Employees of American brewery New Belgium have voted to approve the sale of their company to a subsidiary of Japanese beer giant Kirin Holdings, the company announced this week.
The vote came in spite of protests and demands by human rights groups—many of them from the Karen-American community—that employees reject the sale.
Kirin has enriched the Myanmar military, which has used the money to help fund human rights abuses against ethnic communities across the country, including a campaign of mass murder, rape and arson against the Rohingya in Rakhine state in 2017, United Nations experts have said.
New Belgium disputes these allegations and is sticking by Kirin. Leah Pilcer, the company’s director of communications, told Myanmar Now that New Belgium has done its due diligence and is satisfied with Kirin’s commitment to human rights.
“Respect for human rights is fundamental to all of their business activities,” she said.
Still, the company’s founder, Kim Jordan, called news of the accusations “unsettling.”

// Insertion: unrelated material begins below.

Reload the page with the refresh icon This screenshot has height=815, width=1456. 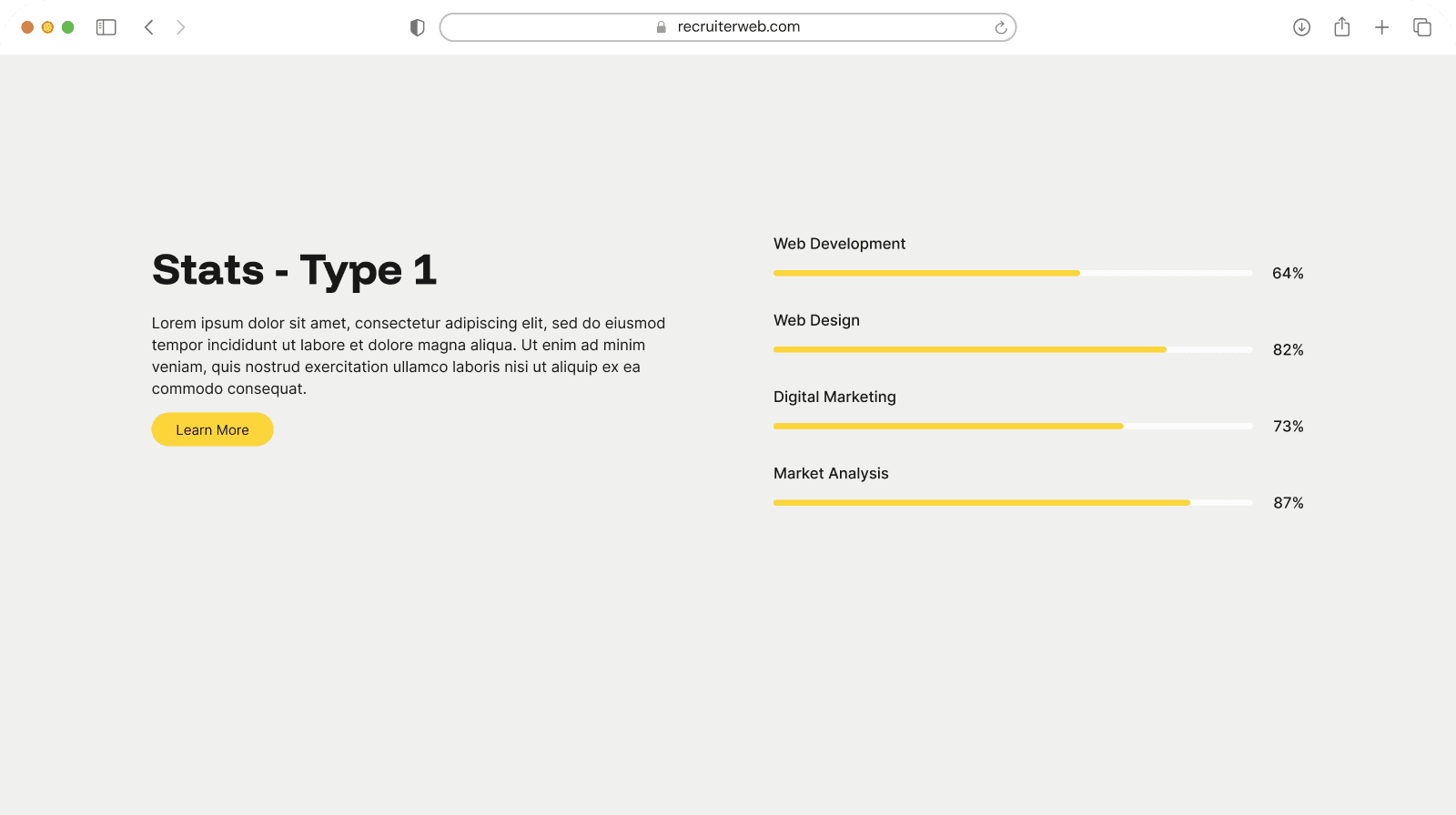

After the acquisition she will personally work with Kirin’s International Advisory Board on a ‘further examination’ of the Japanese company’s human rights impact in Myanmar, she said.
A disappointing meeting
But the results of the vote left many activists disheartened.
A couple dozen of them—including five Karen refugees—braved -18C temperatures on 14 December to protest outside New Belgium’s doors, in Fort Collins, Colorado.
News of the sale had come as a surprise to them. New Belgium professes a commitment to proving business can be “a force for good.”
“Roads were covered with ice and snow,” said Lynn Thompson, an organizer with the Fort Collins Homeless Coalition, one of several organizations that co-sponsored the protest. “The Karen refugees drove all the way from Denver!”
Myanmar Now first reported on the sale on 6 December.
Kirin owns the Myanmar Brewery in a joint-venture partnership with Myanmar Economic Holdings Limited (MEHL), the military conglomerate headed by commander-in-chief Min Aung Hlaing, who the UN has recommended be tried for genocide and crimes against humanity.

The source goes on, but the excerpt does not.